From time to time, it is a good idea to review how your portfolio assets are allocated – how they are divided among asset classes.
Target asset allocations should reflect your tolerance for risk. Over time, your portfolio may need adjustments to maintain them. Since the financial markets are dynamic, the different investments in your portfolio will gain or lose value as different asset classes have good or bad years. When stocks outperform more conservative asset classes, the portion of your portfolio invested in equities grows more than the other portions. Over time and market performance may subtly and slowly imbalance your portfolio.

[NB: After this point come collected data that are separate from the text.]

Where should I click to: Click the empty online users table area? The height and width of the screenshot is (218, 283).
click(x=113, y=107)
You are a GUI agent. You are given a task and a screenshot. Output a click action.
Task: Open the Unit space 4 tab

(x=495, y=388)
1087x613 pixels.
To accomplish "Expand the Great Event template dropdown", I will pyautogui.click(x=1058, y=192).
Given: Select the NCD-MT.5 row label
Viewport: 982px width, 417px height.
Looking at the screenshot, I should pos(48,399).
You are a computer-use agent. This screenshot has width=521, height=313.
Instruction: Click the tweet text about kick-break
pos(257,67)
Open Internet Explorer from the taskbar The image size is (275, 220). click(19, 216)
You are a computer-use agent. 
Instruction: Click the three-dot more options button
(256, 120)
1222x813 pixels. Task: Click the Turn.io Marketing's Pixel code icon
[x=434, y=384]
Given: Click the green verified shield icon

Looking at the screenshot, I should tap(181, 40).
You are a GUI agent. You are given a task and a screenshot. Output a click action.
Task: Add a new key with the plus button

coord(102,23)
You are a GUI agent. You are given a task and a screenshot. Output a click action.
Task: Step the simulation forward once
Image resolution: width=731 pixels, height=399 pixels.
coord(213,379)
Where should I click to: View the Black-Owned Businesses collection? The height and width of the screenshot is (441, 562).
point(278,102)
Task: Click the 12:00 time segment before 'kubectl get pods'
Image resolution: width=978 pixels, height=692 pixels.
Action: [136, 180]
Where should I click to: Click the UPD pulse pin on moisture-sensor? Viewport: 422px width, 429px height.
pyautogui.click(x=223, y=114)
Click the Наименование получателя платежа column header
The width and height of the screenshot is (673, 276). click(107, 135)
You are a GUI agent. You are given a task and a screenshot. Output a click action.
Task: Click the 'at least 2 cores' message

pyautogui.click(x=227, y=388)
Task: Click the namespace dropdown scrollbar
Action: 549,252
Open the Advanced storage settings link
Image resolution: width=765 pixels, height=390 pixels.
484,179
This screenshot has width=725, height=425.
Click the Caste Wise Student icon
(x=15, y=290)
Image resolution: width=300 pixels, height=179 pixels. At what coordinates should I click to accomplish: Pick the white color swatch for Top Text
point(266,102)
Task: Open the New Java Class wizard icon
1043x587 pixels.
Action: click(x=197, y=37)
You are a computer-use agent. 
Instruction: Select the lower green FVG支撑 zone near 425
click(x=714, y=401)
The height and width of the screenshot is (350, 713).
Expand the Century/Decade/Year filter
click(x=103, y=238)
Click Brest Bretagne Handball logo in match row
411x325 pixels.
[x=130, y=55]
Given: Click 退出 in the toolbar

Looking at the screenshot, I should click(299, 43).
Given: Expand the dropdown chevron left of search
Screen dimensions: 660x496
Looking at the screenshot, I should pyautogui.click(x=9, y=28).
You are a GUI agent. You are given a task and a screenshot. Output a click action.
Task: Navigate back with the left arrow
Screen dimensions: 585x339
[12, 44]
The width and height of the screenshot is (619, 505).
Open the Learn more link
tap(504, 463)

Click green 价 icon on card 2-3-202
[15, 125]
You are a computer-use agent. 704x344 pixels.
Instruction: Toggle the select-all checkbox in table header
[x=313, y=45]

If too large a percentage is in stocks or equity investments, you may shoulder more risk than you want. Your holdings can be realigned to respect the original (target) asset allocations. A balanced portfolio is important. It would not be if one investment class always outperformed another – but in the ever-changing financial markets, there is no “always.” In certain market climates, investments with little or no correlation (a statistical measure of how two securities move in relation to each other) to the stock market become appealing. Some investors choose to maintain a significant cash position at all times.
Downside risk – the possibility of investments losing value – can sting investors who are overly invested in momentum/expensive stocks. Historically, the average price/earnings ratio of the S&P 500 has been around 14. A stock with a dramatically higher P/E ratio may be particularly susceptible to downside risk.
Under-diversification risk can also be an Achilles heel. As a hypothetical example, say a retiree or pre-retiree invests too heavily in seven or eight stocks. If shares of even one of these firms plummet, that investor’s portfolio may be greatly impacted.
Are you retired or retiring soon? If so, this is all the more reason to review and possibly adjust the investment mix in your portfolio. Consistent income and the growth of your invested assets will likely be among your priorities.